Quantitative research analysts (Quants) produce in-depth quantitative and econometric modeling of market anomalies to assist sell-side analysts and institutional clients with stock selection strategies. Quant-backed analysts exhibit more efficient forecasting behavior on anomaly predictors--stock recommendations and target prices issued on anomaly-longs (anomaly-shorts) are more (less) favorable. Investment value of such analysts' research is higher and their research reports are more likely to discuss implications of quantitative modeling and market anomalies. Quant research facilitates "smart money" trades of institutional clients on anomaly stocks--Quant research is associated with an increased (decreased) likelihood of purchasing underpriced (overpriced) stocks.
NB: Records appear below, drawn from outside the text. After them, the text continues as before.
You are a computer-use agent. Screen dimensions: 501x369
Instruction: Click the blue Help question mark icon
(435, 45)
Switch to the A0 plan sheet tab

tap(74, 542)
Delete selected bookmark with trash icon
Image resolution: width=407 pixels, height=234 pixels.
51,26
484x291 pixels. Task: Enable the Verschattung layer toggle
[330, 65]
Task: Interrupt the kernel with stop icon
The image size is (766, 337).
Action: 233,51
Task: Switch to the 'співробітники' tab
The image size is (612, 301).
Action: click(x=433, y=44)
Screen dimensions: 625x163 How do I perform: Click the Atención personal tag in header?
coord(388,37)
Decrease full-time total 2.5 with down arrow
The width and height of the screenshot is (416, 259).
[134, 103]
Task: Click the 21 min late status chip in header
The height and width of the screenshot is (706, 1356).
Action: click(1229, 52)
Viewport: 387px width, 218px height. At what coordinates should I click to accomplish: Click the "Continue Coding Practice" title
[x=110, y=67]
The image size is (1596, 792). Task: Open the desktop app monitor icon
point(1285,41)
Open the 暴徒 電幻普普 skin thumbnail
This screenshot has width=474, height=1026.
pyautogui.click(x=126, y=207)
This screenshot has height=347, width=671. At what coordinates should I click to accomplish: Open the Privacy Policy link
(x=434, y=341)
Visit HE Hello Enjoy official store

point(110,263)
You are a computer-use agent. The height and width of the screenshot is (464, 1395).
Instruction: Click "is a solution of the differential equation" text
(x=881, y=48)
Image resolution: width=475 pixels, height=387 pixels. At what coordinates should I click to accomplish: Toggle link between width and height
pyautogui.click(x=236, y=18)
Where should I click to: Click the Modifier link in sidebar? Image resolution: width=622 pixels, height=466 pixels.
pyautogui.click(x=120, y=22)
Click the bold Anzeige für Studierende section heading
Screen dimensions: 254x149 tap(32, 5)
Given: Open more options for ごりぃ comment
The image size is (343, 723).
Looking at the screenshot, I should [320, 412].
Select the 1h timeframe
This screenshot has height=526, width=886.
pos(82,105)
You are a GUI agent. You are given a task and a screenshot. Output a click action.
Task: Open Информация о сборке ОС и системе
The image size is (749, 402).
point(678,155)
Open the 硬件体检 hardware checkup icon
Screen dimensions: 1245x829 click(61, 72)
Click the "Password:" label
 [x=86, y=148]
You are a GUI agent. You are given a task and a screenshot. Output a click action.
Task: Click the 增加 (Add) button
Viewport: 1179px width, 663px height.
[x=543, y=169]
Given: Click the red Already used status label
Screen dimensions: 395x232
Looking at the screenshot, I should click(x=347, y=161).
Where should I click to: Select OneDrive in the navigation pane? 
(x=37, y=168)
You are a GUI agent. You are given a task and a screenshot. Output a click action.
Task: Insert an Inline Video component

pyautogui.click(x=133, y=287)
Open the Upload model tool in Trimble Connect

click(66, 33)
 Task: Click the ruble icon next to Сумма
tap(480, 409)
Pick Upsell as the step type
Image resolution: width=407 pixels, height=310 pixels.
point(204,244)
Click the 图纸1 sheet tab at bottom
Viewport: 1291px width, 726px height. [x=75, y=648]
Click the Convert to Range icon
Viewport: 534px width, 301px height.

Market participants recognize Quants--thematic reports authored by Quants generate abnormal reactions for corresponding stocks. Finally, we provide evidence consistent with quantitative research increasing market efficiency by attenuating cross-sectional predictability of anomaly based long-short strategies.

Suggested Citation

  • Birru, Justin & Gokkaya, Sinan & Liu, Xi, 2018. "Capital Market Anomalies and Quantitative Research," Working Paper Series 2018-07, Ohio State University, Charles A. Dice Center for Research in Financial Economics.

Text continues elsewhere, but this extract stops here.